也为汤和自己,提前攒下了一张保命的底牌。

大明建国,大封功臣。

论战功,汤和比不上徐达、常遇春。

封爵位时,他被故意压了一头,只封了侯。

朱元璋拿他早年酒后失言说事,存心敲打。

汤和没喊冤,没抱怨,立马叩头谢恩。

他太懂这个发小的阴沉脾气了。

皇权面前没有兄弟,只有主子和奴才。

你越是争辩,死得就越快。

只有装傻充愣,把姿态低到尘埃里才能活。

洪武中后期,朱元璋老了。

太子懦弱,皇孙年幼,江山不稳。

为了扫清障碍,朱元璋举起了屠刀。

胡惟庸案爆发,几万人人头落地。

汤和敏锐地嗅到了浓烈的血腥味。

洪武二十一年,他主动进京面见朱元璋。

“臣老了,打不动仗了,请陛下收回兵权。”

“让臣回老家,给您守祖坟去吧。

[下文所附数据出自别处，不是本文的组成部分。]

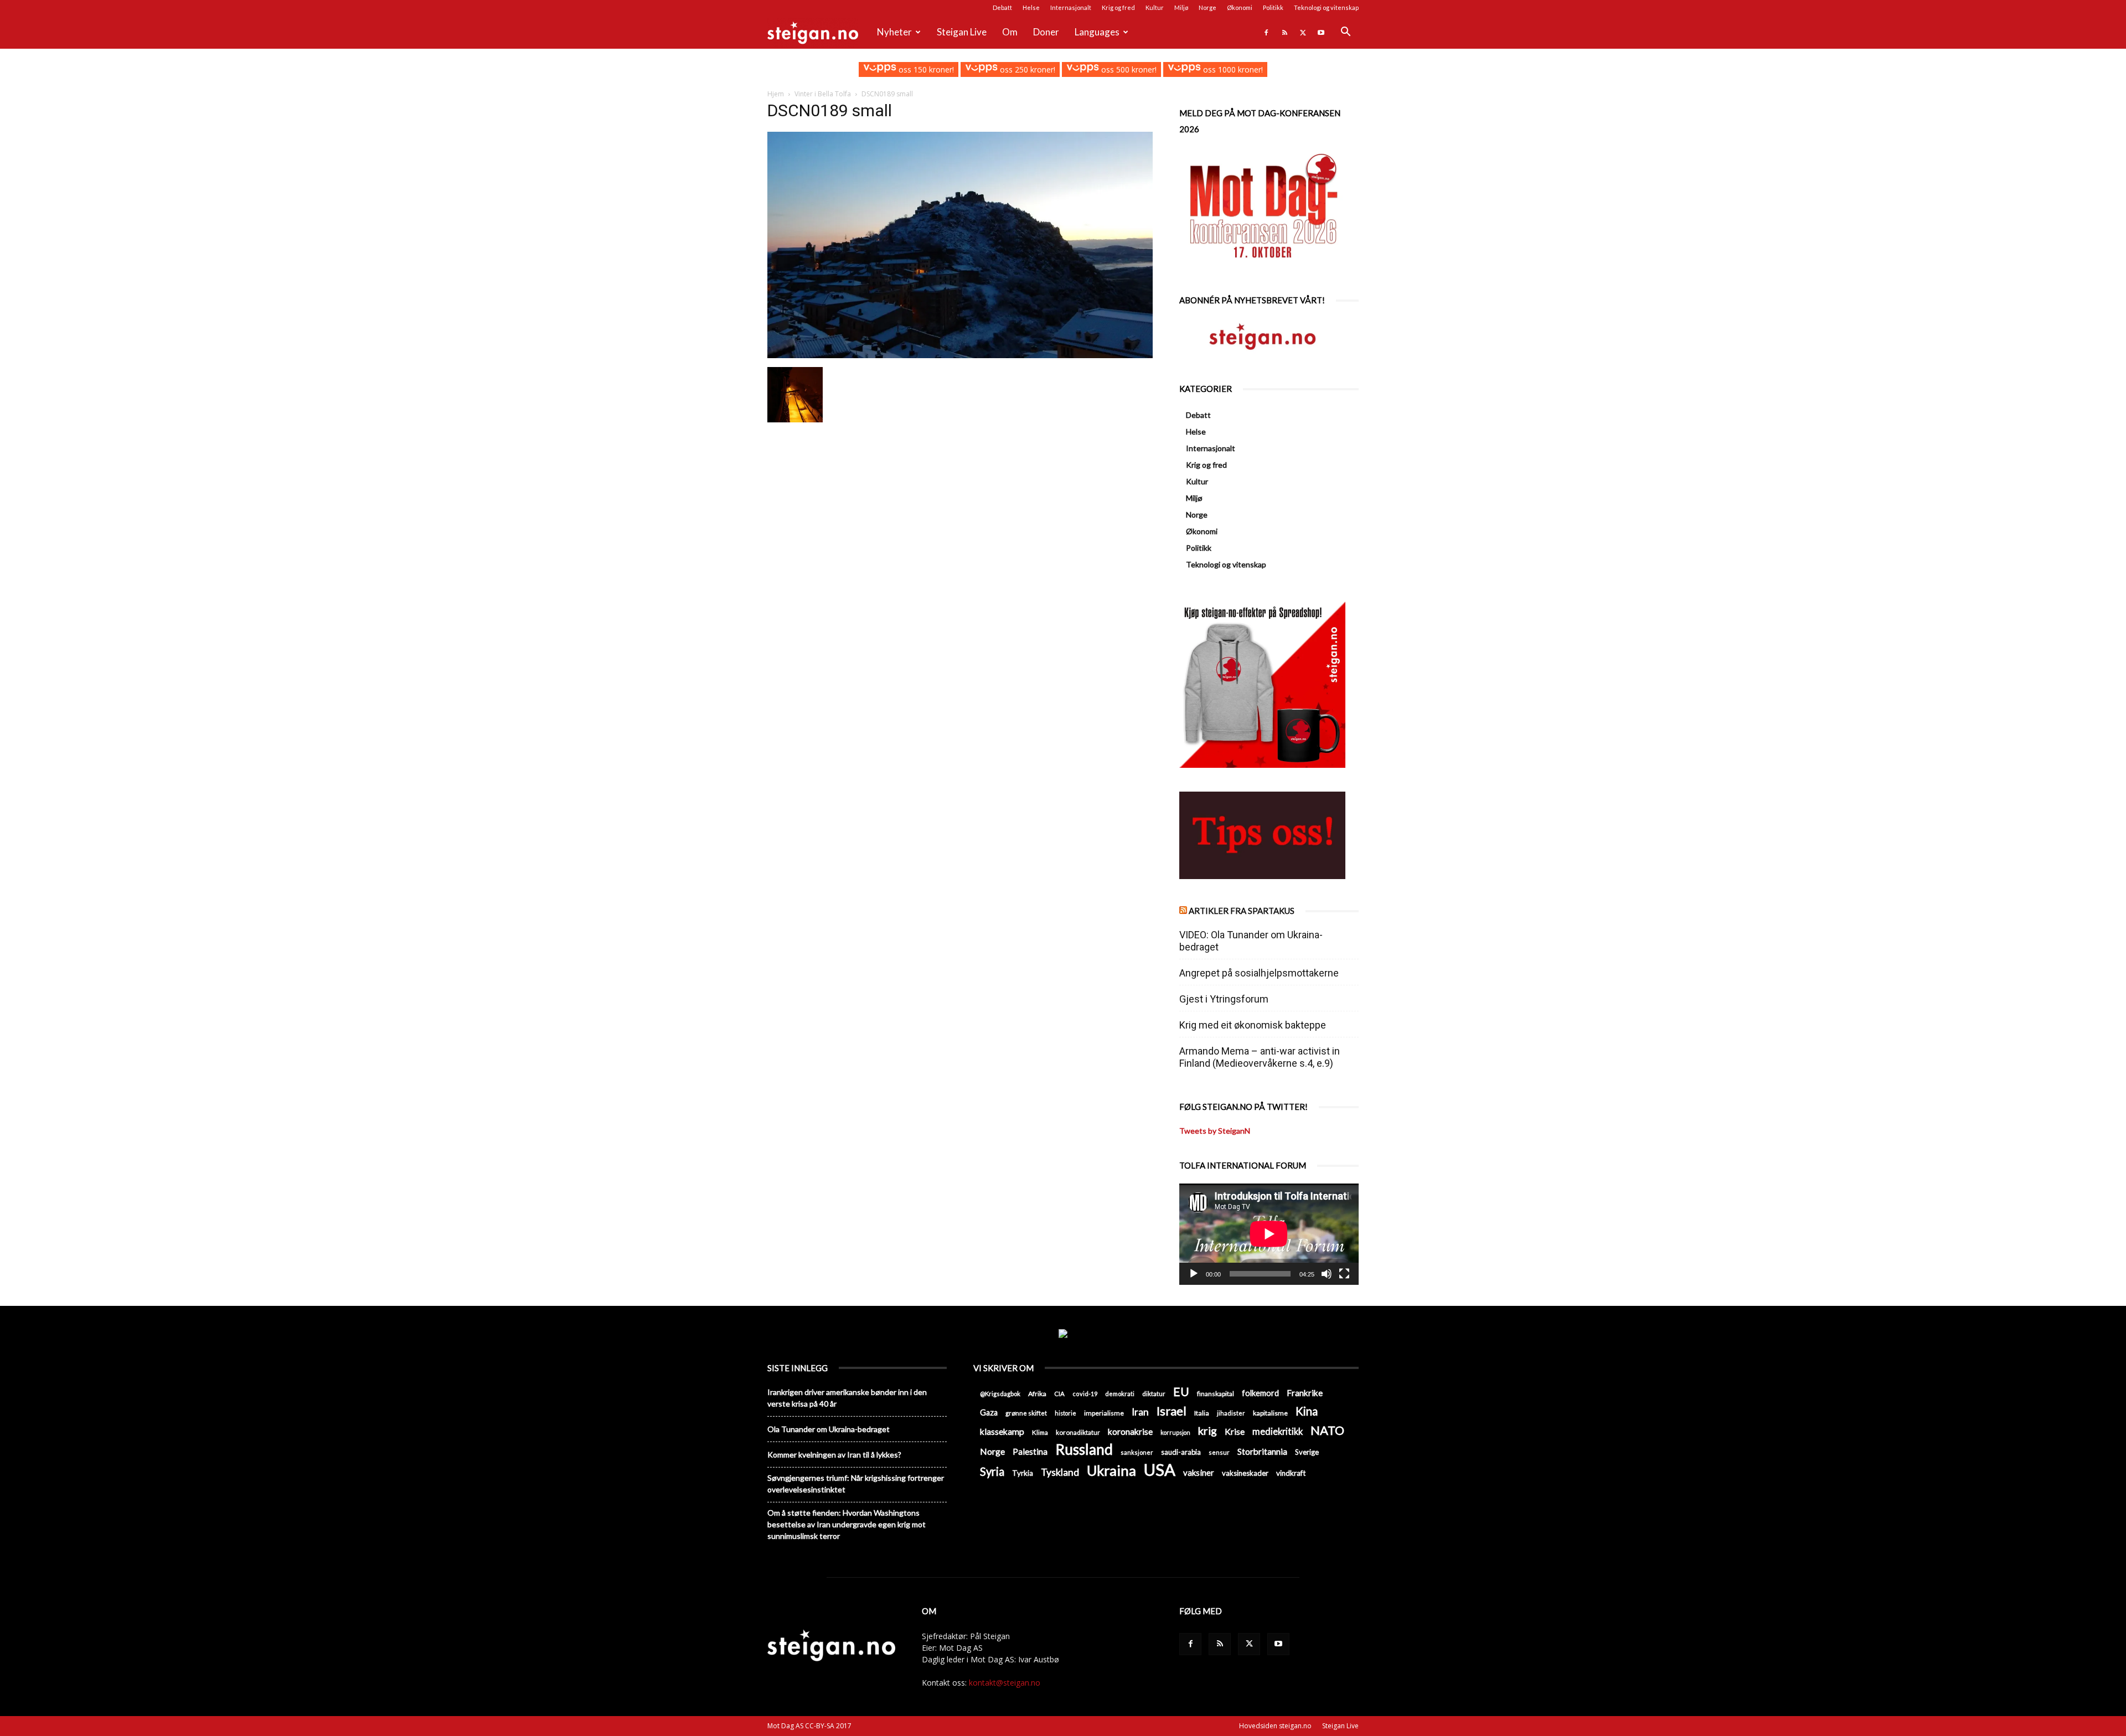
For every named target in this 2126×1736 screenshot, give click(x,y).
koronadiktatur (1078, 1432)
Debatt (1002, 7)
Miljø (1181, 7)
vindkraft (1290, 1473)
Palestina (1030, 1451)
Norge (1207, 7)
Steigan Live (962, 32)
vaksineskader (1245, 1473)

”

朱元璋大喜,立刻痛快地收了兵符。

拨了巨款,在凤阳给汤和修了国公府。

汤和交了兵权,连夜卷铺盖回乡。

回乡后,他彻底闭门谢客。

每天除了喝酒下棋,就是带着孙女玩耍。

从不结交地方官,更不过问朝廷半点政事。

哪怕是老部下来访,他也绝口不提当年军功。

他硬生生把自己活成了一个混吃等死的废人。

但朱元璋的疑心,没那么容易打消。

锦衣卫的暗探,天天盯着凤阳的信国公府。

洪武二十六年,蓝玉案爆发。

一公、十三侯、二伯全被满门抄斩。

剥皮实草,开国武将几乎被屠戮殆尽。

六位公爵接连掉脑袋,鲜血染红了应天府。

整个大明朝堂,只剩汤和一根独苗。

锦衣卫呈上密报,说信国公病危。

朱元璋不信,一道圣旨把汤和召回京城。

这是最后的终极试探,也是生死关头。

装病是欺君死罪,真病也得看病到什么程度。

稍微露出一点清醒的苗头,锦衣卫的刀就会砍下。

应天府,皇宫偏殿。

朱元璋坐在龙椅上,眼神像刀子一样冷。

殿门推开,几个太监把汤和抬了进来。

七十岁的汤和,瘫软在木制轮椅上。

他口眼歪斜,嘴角不受控制地往下淌哈喇子。

曾经握刀拉弓的手,此刻像鸡爪一样痉挛抽搐。

朱元璋走下御阶,一步步走到汤和面前。

死死盯着他的眼睛,想找出一丝伪装的破绽。

“老伙计,京城的风水还认得吗?”

汤和眼神涣散,瞳孔里完全没有焦距。

他嘴里发出浑浊不清的“阿巴”声。

身子猛地前倾,从轮椅上栽倒在青砖地上。

不顾头破血流,撅着屁股疯狂磕头。

口水混着鼻涕,黏糊糊地糊了一地。

朱元璋弯下腰,凑到他耳边低语。

“蓝玉谋反,朕把他给宰了,你说杀得对不对?”

这是一个能要命的死局。

说对,是干预朝政;说不对,是同谋结党。

汤和根本没停,还在一下下狠狠撞着地板。

嘴里的涎水,滴滴答答落在朱元璋的龙靴上。

他像个彻底被抽空灵魂的痴呆木偶。

只会重复一个本能的动作,磕头求饶。

朱元璋盯着靴子上的口水,沉默了很久。

突然,这位冷血的帝王长叹了一口气。

当年一起在泥水里打滚的濠州放牛娃。

终究只剩下他一个真正的孤家寡人了。

眼前这个流哈喇子的废人,再也掀不起风浪。

杀心瞬间瓦解,刀锋偏转。

朱元璋转过身,一句话也没有夸赞。

他嫌弃地摆了摆手,示意太监把人弄走。

汤和被抬出皇宫,直接送回了凤阳老家。

这趟鬼门关,他用极致的残缺闯了过来。

不管他是真中风,还是半真半假装糊涂。

他把卑微做到了让皇帝绝对放心的地步。

几个月后,汤和在凤阳老宅寿终正寝。

朱元璋下令辍朝三日,追封他为东瓯王。

在那场屠戮功臣的腥风血雨中。

他是极少数得以保全家族的开国元勋。

靠着交出所有权力、尊严乃至理智。

这个最懂进退的汉子,安稳地画上了句号。